蝶々P VANITYNMIX WEB LIMITED INTERVIEW

■今回のこの2曲はヌルッと出て来た方なのでしょうか?

蝶々P 割とそうですね。でも僕は元々バラードを作るのがめちゃくちゃ苦手だったんです。ずっと昔から苦手意識はあったのですが、逆に「苦手だからこそ作ろう!」みたいに思って作ったところがあります。そのせいか、“心拍数#0822”は結構テンポが速いんです。そういう意味では、「バラードにしては珍しい」みたいなことを言われたことがあります。

■確かにそうですよね。あと、改めて聴いた時、歌詞の語彙はストレートだけど、解釈に幅があるなと感じたんです。作詞の際に心がけているポイントはありますか?

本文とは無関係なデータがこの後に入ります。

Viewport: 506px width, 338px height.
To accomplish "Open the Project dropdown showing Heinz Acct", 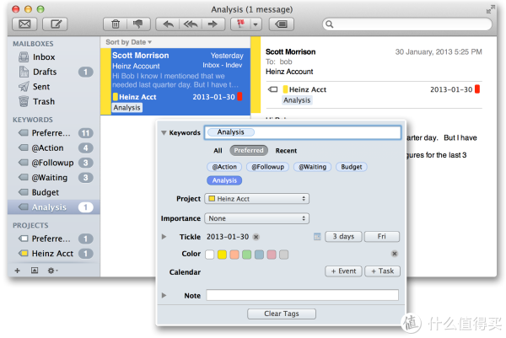I will tap(256, 199).
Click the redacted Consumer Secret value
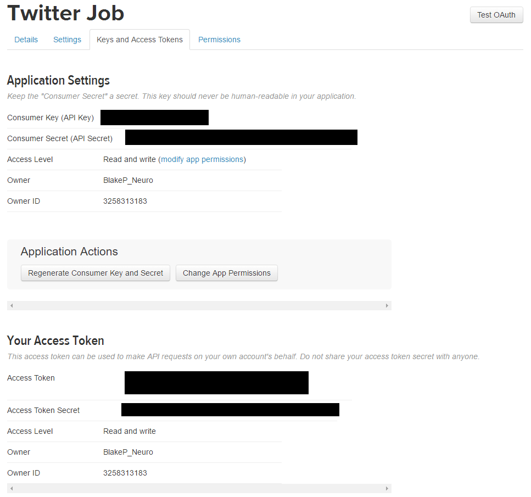This screenshot has height=497, width=531. pos(241,137)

蝶々P 作詞の時に心がけているのは、あんまり言いすぎないようにすること。説明しすぎないようにしています。あと、最後の最後に「救い」があってほしいなとも思って書いていますね。

■救いがないものはあんまり好きじゃないんですか?

蝶々P 救いがないというか、受け取り方を制限したくないんです。曲を通して聴いて、最後に何か思ってくれることがあればいいなと。そういうところで、あまりバッドエンドすぎず、「あとはあなたのご想像にお任せします」という感じの書き方をすることが多いかもしれません。

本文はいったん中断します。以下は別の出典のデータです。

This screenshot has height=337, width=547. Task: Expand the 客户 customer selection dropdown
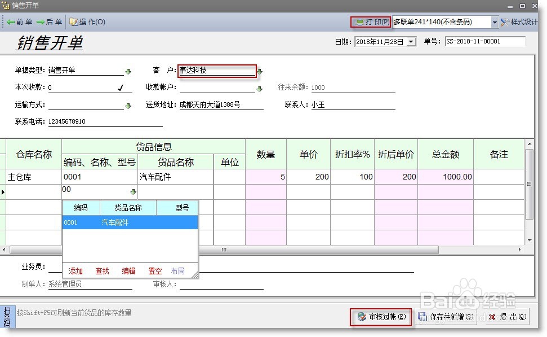point(260,71)
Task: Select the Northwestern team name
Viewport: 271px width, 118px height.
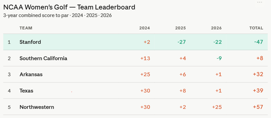Action: (37, 107)
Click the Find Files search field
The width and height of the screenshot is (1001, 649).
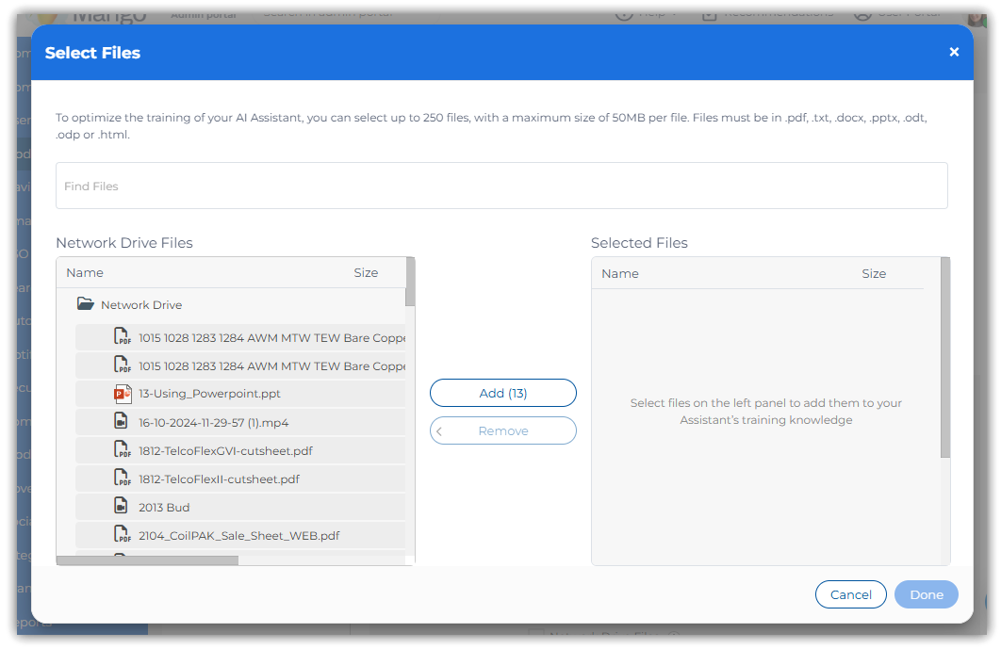point(501,187)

■聴く曲としても、そういう曲が好きだったりしますか?

蝶々P ん~、あんまり意識したことはないですね。

■物語とかはいかがですか?バットエンドだとモヤモヤしちゃうタイプですか?

蝶々P それはそうですね。(笑) でも最近あんまりバッドエンドって無くないですか?例えば最後に主人公が死んじゃったりするものでも、死んじゃうことに意味があれば、それは嫌じゃないです。

■それを聞いてなんだか納得が行った部分が幾つもあります。(笑) ボカロの調声でこだわっているところはどこですか?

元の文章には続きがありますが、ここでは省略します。